Need to try and see what the RAW photo editing is like - how it compares with Lightroom and Capture 1 etc.
I’m impressed with Afffinity Designer too, not that enamored of Photo but it may grow on me. I’ve taken more to Pixelmator Pro. That said, when I want to do serious editing I hunt down my old PS v.5.
That reputation played a big part in seeing its profile diminished greatly amongst design and print shops. I’m currently happy with Affinity’s offerings, and am looking forward to checking out Affinity Publisher when it’s released. Corel will need to come up with something really compelling to tempt me.
Corel’s bad rap will probably be impossible to repair. Most professional printers wouldn’t accept the files because they wouldn’t render properly on imagesetters. The few that would take them would end up charging a fortune for prepress work, which might not render good results. And Adobe is firmly intrenched in most professional workflows, with some Quark holdouts.
$499 … hmmm … I stick I’ll with Omnigraffle!
Apologies if this is stretching the topic, but what software/kind of software do people usually use to create the kinds of figures I often see in research papers? I’ve attached some examples.
I’ve not used it for anything quite like those diagrams, but I like Graphic (https://www.graphic.com/mac/; used to be called iDraw, I think).

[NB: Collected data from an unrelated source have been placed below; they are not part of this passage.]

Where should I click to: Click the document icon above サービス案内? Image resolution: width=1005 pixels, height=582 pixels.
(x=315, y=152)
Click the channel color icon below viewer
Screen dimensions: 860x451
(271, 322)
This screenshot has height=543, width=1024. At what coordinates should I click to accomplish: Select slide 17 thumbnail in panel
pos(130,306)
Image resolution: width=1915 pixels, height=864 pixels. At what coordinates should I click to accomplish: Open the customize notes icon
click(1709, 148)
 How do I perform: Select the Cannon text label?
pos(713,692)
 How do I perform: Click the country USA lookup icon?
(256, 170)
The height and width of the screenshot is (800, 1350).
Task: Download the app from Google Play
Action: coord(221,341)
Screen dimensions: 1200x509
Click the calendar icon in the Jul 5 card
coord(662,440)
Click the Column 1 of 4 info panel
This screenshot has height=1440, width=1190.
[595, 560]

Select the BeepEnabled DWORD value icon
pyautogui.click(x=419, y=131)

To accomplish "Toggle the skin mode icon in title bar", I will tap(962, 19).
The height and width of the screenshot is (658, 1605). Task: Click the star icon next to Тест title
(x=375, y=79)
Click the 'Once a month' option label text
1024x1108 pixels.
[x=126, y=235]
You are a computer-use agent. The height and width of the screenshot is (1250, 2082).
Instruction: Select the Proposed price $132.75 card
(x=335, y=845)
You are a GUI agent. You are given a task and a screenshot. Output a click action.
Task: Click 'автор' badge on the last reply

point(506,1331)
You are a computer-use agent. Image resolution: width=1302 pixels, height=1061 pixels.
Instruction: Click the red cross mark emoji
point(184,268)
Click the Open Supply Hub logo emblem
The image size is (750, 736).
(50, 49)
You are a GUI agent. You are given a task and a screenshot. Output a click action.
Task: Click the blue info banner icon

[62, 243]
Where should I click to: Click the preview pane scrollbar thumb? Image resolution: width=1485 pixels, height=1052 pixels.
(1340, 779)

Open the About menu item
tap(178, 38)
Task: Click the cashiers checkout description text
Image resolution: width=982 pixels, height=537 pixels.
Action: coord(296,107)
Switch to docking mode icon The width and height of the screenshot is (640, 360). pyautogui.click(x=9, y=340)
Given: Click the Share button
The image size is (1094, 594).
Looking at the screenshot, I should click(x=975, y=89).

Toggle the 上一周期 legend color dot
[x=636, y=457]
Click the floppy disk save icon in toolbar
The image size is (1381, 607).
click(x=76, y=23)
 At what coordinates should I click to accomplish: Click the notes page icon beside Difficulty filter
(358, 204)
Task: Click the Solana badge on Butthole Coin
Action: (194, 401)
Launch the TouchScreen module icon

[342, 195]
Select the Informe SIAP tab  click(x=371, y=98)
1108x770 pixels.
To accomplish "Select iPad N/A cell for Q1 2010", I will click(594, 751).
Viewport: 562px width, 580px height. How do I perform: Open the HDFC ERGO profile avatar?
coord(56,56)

There are a lot of options, but I don’t know anything at all about Corel Draw. I don’t know about Keynote, but stuff like this can be done very easily in PowerPoint once you get the hang of the drawing tools and layouts. If you’re working with charts with numbers, PowerPoint and Excel are a match made in heaven. PowerPoint is also good for mind mapping, but with Illustrator you can work more easily with very complex diagrams, and it’s a breeze to import stuff from Photoshop and go back and forth with it. It would probably be more time consuming and annoying, but any of these could be done in Word.
There are a ton of free tutorials, and free and paid templates out in the wild that can help get you started in any of the above. There’s excellent free stuff from Adobe and Microsoft. Maybe Apple too.
I forgot to mention InDesign and Quark, they’re great too. But IMHO, PowerPoint is the easiest way to go, and it’s geared for people who aren’t heavy users of design software.
I use OmniGraffle for this stuff. It’s wonderful. The Pro option is great if you do a lot of it but it’s not necessary for most users.
Thanks for all the suggestions. I have PowerPoint but it hadn’t really occurred to me to explore its drawing functions. I think I’ll start there.
Still need Word Perfect
CD is used by many of the less expensive laser cutters and cad machines.